2 replies to this topic

[.CJ]

Hey all,

Got a question for you.

I've read a lot of articles on security before I began development on my new project, and after a lot of reading, I saw that both htmlspecialchars() and mysql_real_escape_string() are both good for stopping SQL injections and XSS attacks.

So I put the two together to get this function:

//--------------------
// Security Function for inputs
//--------------------
function escape($str) {
	return htmlspecialchars(mysql_real_escape_string($str));
}

Then I use them when using POST and GET, ect.

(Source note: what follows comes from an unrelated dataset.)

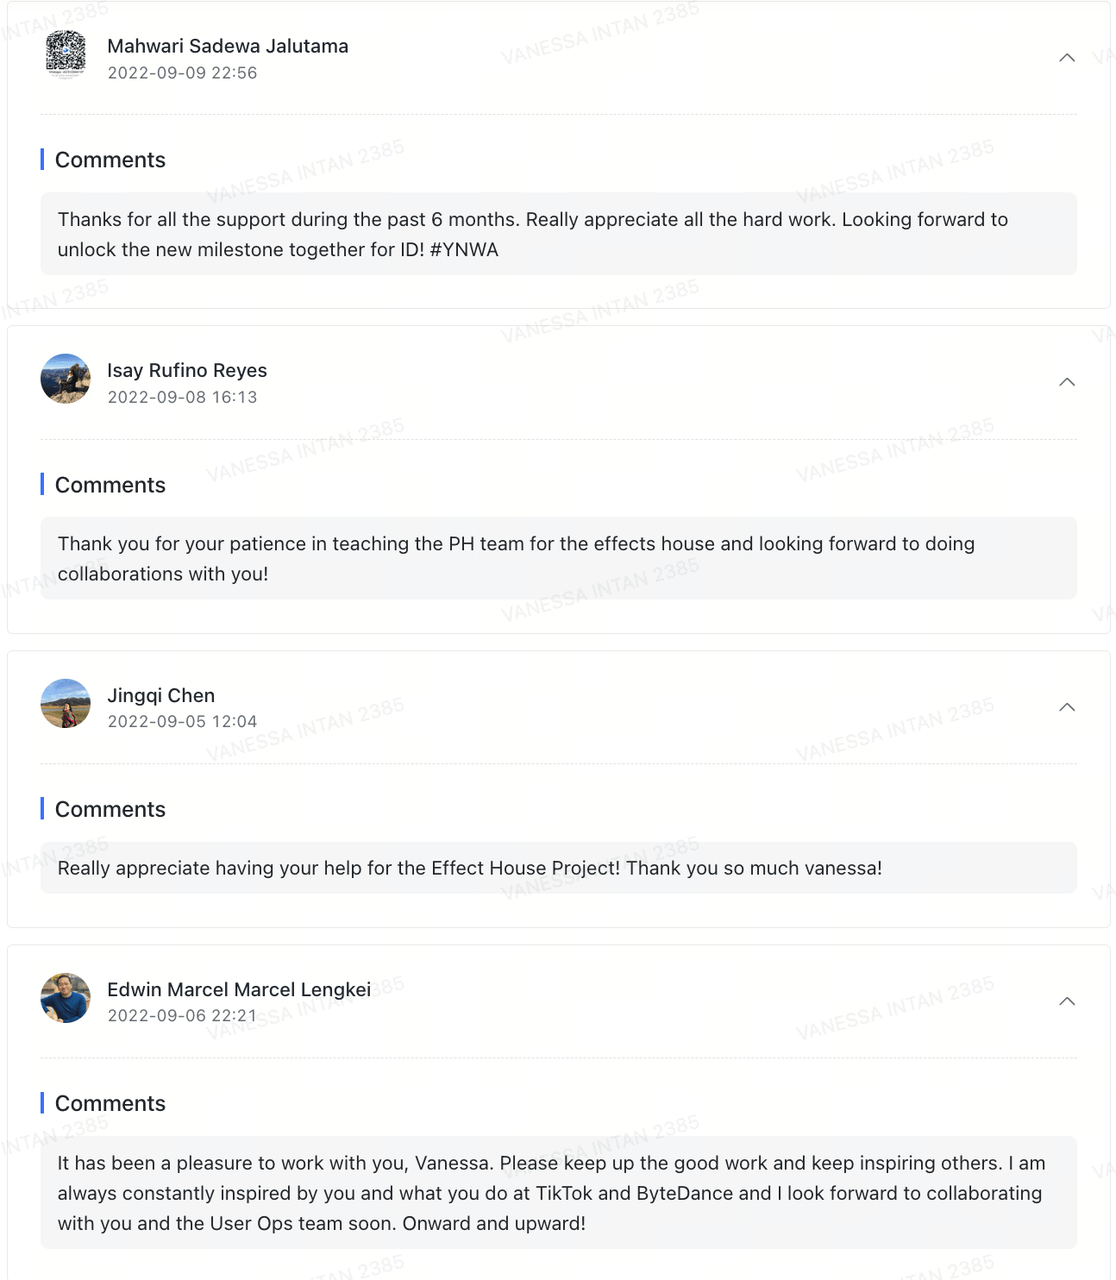Open Jingqi Chen's profile avatar
The height and width of the screenshot is (1280, 1116).
(x=66, y=703)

Just out of curiosity, as I know there are some good PHP developers here... is this a good function to use? Any input or enhancements on this would be good to hear.

Look forward to a reply.

- Chris.

[Mr. Matt]

yea its a good idea to pass all the vals being used on a database through those functions via one easy and short function to remember.

So simply for doing some securing on the data that is good, you can take it further to check what you are getting to make sure that it is valid.

Matt

[rc69]

If you plan on distributing this, you should probably use get_magic_quotes_gpc().

If not, then you should probably check your server settings for it and then replace mysql_real_escape_string() with addslashes(). The mysql function should only be used on input that will be used in an SQL query. It doesn't make sense to use it on something you plan on just echoing back out.